The aim was most certainly not to turn over constitutional disputes to the actuarial tables.
Luckily, more Americans are beginning to reconsider lifetime appointments to the Supreme Court. As they do, it’s worth noting that the Constitution’s text only implies life tenure on the high court — never actually using the word “life” nor referencing any length of service in particular. Article III, Section 1 reads:
“The judicial Power of the United States shall be vested in one supreme Court, and in such inferior Courts as the Congress may from time to time ordain and establish. The Judges, both of the supreme and inferior Courts, shall hold their Offices during good Behaviour, and shall, at stated Times, receive for their Services, a Compensation, which shall not be diminished during their Continuance in Office.”
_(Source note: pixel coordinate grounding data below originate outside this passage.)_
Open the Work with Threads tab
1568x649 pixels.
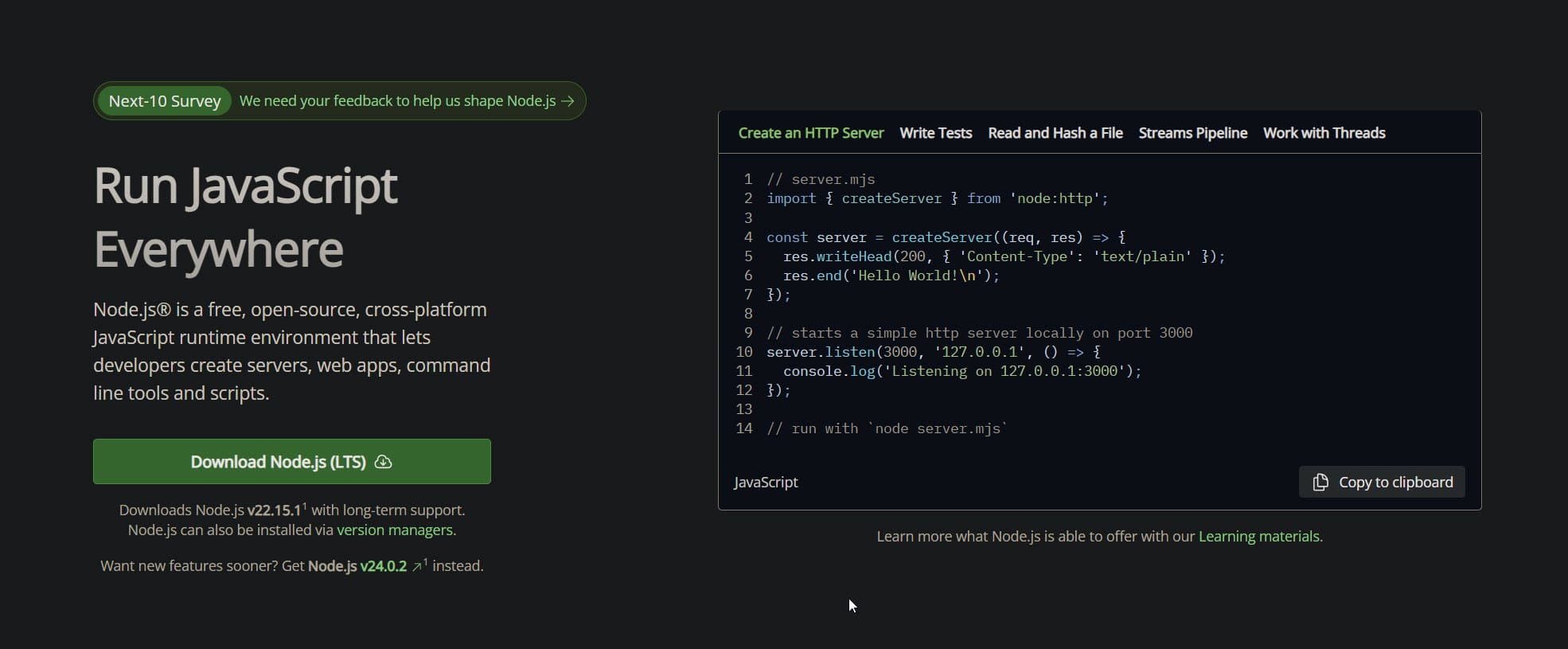(1324, 133)
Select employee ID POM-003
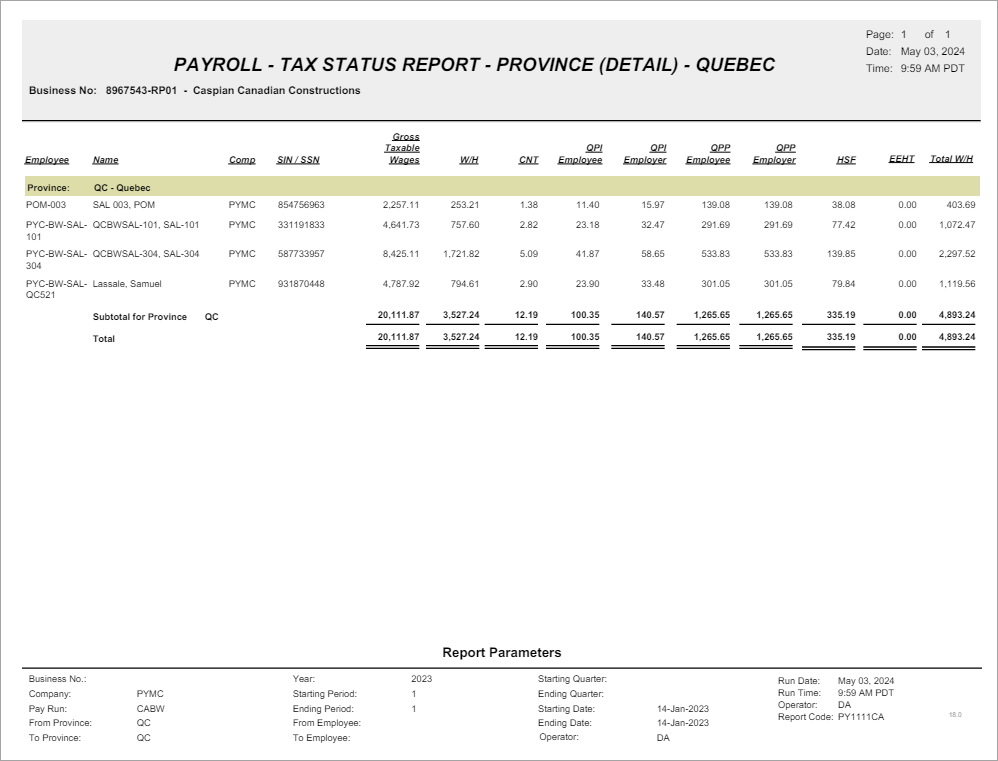Viewport: 998px width, 761px height. [46, 205]
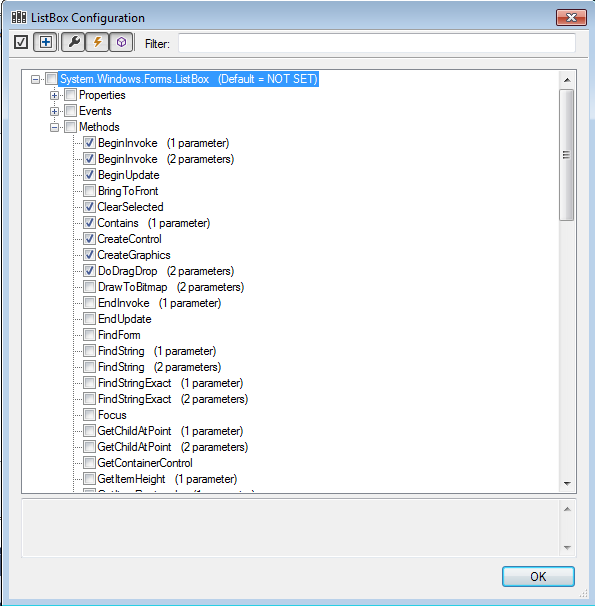Click the blue plus expand-all icon
The image size is (595, 606).
pyautogui.click(x=45, y=42)
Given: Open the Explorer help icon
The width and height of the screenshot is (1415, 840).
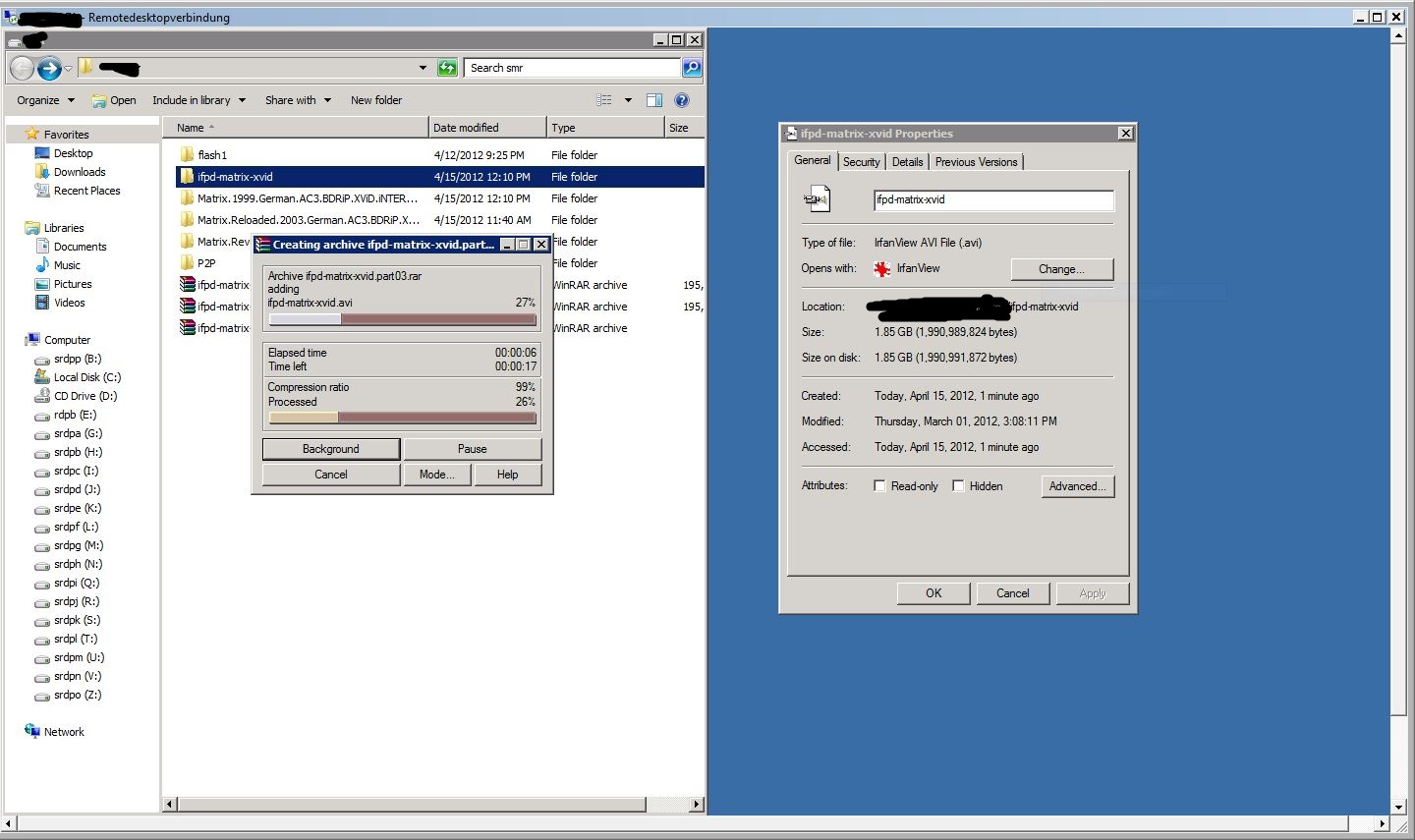Looking at the screenshot, I should pyautogui.click(x=682, y=100).
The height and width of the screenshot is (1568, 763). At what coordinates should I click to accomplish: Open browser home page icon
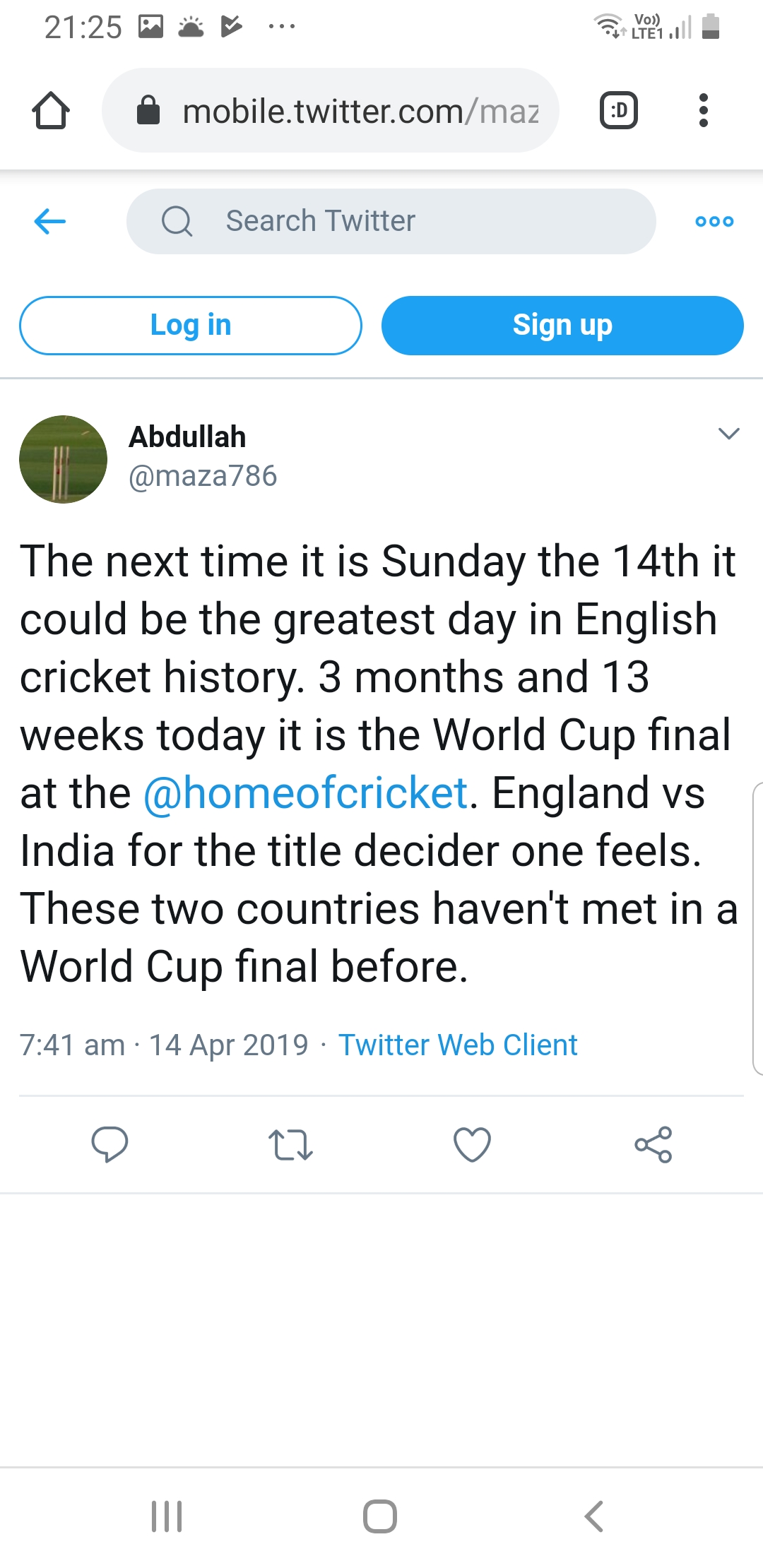tap(51, 111)
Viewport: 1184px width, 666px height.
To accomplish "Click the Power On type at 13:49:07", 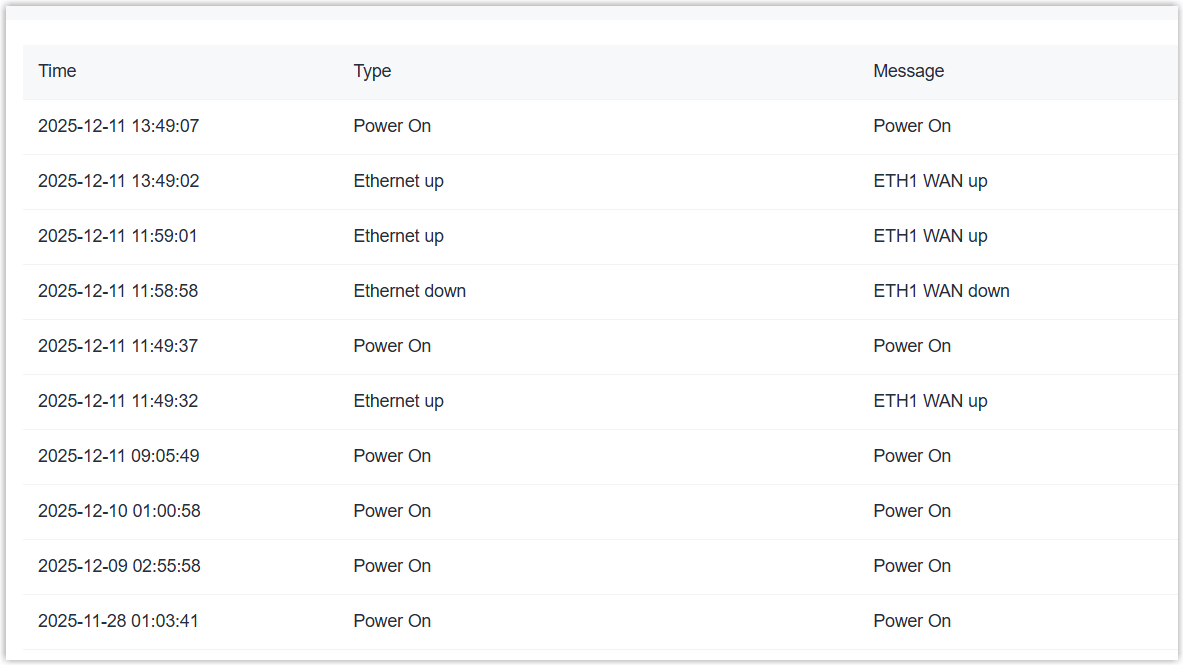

Today justices routinely serve for three-plus decades, with many choosing to remain on the bench up until or even through their twilight years. At the age of 48, it is easily conceivable that President Donald Trump’s latest nominee, Amy Coney Barrett, could serve on the high court for closer to 40 years.
This development might have been a surprise to the founders, considering the first 10 justices served fewer than eight years on average.
Shorter service was not just a product unique to the founders’ time. Russell Wheeler of the Brookings Institution examined Supreme Court tenure length and found that up until 60 years ago, appointments yielded 10-15 years of service on average before jumping to more than 20 years between 1959-1975 and to more than 25 years between 1981-94. Today it’s up to 28 years per justice.
Many attribute increased life expectancies to these newly elongated terms, but 18th century expectancy statistics were skewed by higher mortality rates in youth. (In other words, if you came from a wealthy family and lived past age 5, you’d often live into your 70s, as did many of the founders.) According to Stuart Taylor, writing for The Atlantic in 2005, earlier justices served shorter terms “in part because of the rigors of the ‘riding circuit’ that covered hundreds of miles on horseback.” Justices from the founding era until 1911 were required to hear cases across the burgeoning nation without the advent of modern transportation.
What’s more, three of the first 10 justices left the court to take other positions — something unimaginable today and underscoring how the position of “Supreme Court justice” has evolved.
Over time, the court has gone from being a relatively weak body that only occasionally met due to other responsibilities, which handled a limited caseload and rarely overturned law, to the most powerful, least accountable part of our government — a super-legislature comprising nine cloistered legal titans who at the time of appointment are poised to write and rewrite national jurisprudence indefinitely.
Somewhat counterintuitively, then, term limits would be a way to bring us back closer to the Founding Fathers’ original intent for the role of justice — by limiting the influence that any one individual has on the laws of an expansive nation.
“No other democracy on earth gives largely unreviewable power to governmental officials for life for a reason,” writes Georgia State University law professor Eric Segall. “Power corrupts, and power for life corrupts even more.”
There is no going back to 18th or 19th century America. But we would do well to consider the evidence that the founders never intended for the norm to be that each justice wield any conception of “judicial Power” for tenures spanning more than a quarter-century.